Using Grid and Random Search we can find out our model automatically maximazing the accuracy on the validation set.

Evaluate the Artificial Neural Network
In order to understand how the model behaves after the REAL DEPLOYMENT we should:
Split the data-set in 3 parts: Train (40%), Validation (30%) and Test (30%) set. In our exapme we used 70 for Train, 15 for Validation, and 15 for Test.
We also need a Validation set because if we tune the hyper-parameters based on the results on the TEST set, we end-up overfitting it as well. Validation Sets are also known as Dev Sets, it is an intermediate phase used for choosing the best model and optimizing it. It is the parameter tuning that occurs for optimizing the selected model.
Overfitting is checked and avoided in the validation set to eliminate errors that can be caused for future predictions if an analysis corresponds too precisely to a specific dataset. It is generally considered unwise to attempt further adjustment in the testing phase. Attempting to add further optimization outside the validation phase will likely increase overfitting.

Optimization Loss
It helps to understand when Accuracy is saturating, for example, stop to add hidden layer in a Multi Hidden Layer ANN. Accuracy or Error, is what the model optimizes. There is a method called EARLY STOPPING: we stop the training when the model starts to work with the desired metric.

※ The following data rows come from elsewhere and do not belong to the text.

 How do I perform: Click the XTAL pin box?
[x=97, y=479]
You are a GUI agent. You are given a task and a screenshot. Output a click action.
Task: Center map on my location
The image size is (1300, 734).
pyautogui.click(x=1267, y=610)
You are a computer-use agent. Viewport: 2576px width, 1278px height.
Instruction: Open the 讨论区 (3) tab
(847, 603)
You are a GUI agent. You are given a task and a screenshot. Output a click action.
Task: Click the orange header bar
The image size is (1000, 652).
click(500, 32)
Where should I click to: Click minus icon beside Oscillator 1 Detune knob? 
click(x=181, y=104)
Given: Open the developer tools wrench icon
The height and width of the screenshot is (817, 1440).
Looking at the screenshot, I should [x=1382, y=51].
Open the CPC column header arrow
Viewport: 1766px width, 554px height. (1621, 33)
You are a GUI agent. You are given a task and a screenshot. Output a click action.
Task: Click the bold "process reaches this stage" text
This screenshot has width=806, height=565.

M1 error rate refer to the Training-set.
M2 error rate refer to the Test-set.
The point where M2 start to increase the error, means that the Neural Network stop to generalize. It stop understanding the pattern in the data.
Crucially, after the Stopping point there is Overfitting. If we don’t receive our desired accuracy at the Stopping Point, we need to use a different NN, for example, changing the number of hidden layers.